If none of these files is present in your app’s root directory, the Python buildpack will fail to identify your application correctly. (source)


Enters Heroku

image

Heroku is a container-based cloud Platform as a Service (PaaS)

1. Heroku account registration

First, you would need to register an account with Heroku, it’s free!

2. Installing Heroku CLI

After your account registration, let’s use Heroku CLI to create and manage our project. You may check out the installation steps for other OS here.

# For macOS:
$ brew tap heroku/brew && brew install heroku
Enter fullscreen mode Exit fullscreen mode

3. Login

To log in using Heroku’s CLI, simply cd to your project folder and run heroku login.

heroku: Press any key to open up the browser to login or q to exit:

Opening browser to https://cli-auth.heroku.com/auth/cli/browser/xxxx-xxxx-xxxx-xxxx-xxxx?requestor=xxxx.xxxx.xxxxLogging in... done
Logged in asjerry@example.com
Enter fullscreen mode Exit fullscreen mode

4. Git

At this stage, you should already have set up your project with git init and git commit etc.

The next steps are to turn your project into a git repository and push it to Heroku.

# i. To create a Heroku application:
$ heroku apps:create scrapy_example_project

# ii. Add a remote to your local repository:
$ heroku git:remote -a scrapy_example_project
Enter fullscreen mode Exit fullscreen mode

Once we’re done here, let’s open up our Heroku dashboard page for your newly created Heroku application.

Optional: Setup free tier managed PostgreSQL service on Heroku

You would only need this step if your Scrapy project has a pipeline that stores scraped items in a PostgreSQL database.
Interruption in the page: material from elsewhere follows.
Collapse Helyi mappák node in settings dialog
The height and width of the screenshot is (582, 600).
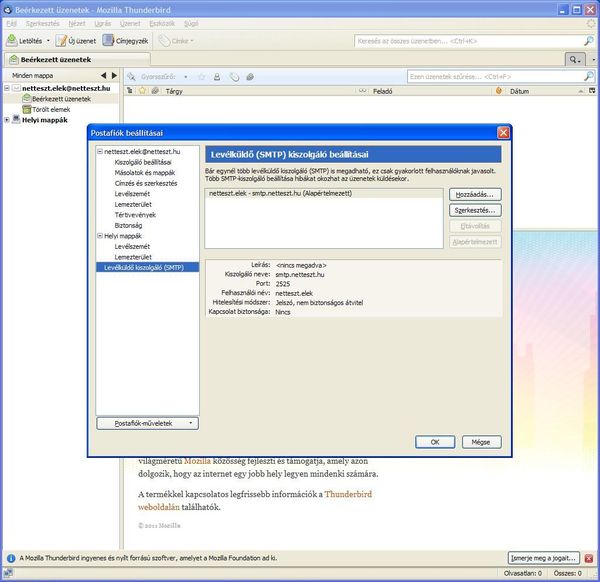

Take note that the free tier only has a limit of 10,000 rows at the time of writing this.

image
Select Application → ‘Resources’ tab → Find ‘Heroku Postgres’ → Select your plan & ‘Submit Order Form’

This step is fairly simple, simply go to the ‘Resources’ tab on your Heroku dashboard and look for ‘Heroku Postgres’, select the free tier (or whichever you deem fit).

image
Select ‘View Credentials’

To look for your database credentials, simply click on your ‘Heroku Postgres’ add-on → select ‘Settings’ → ‘View Credentials’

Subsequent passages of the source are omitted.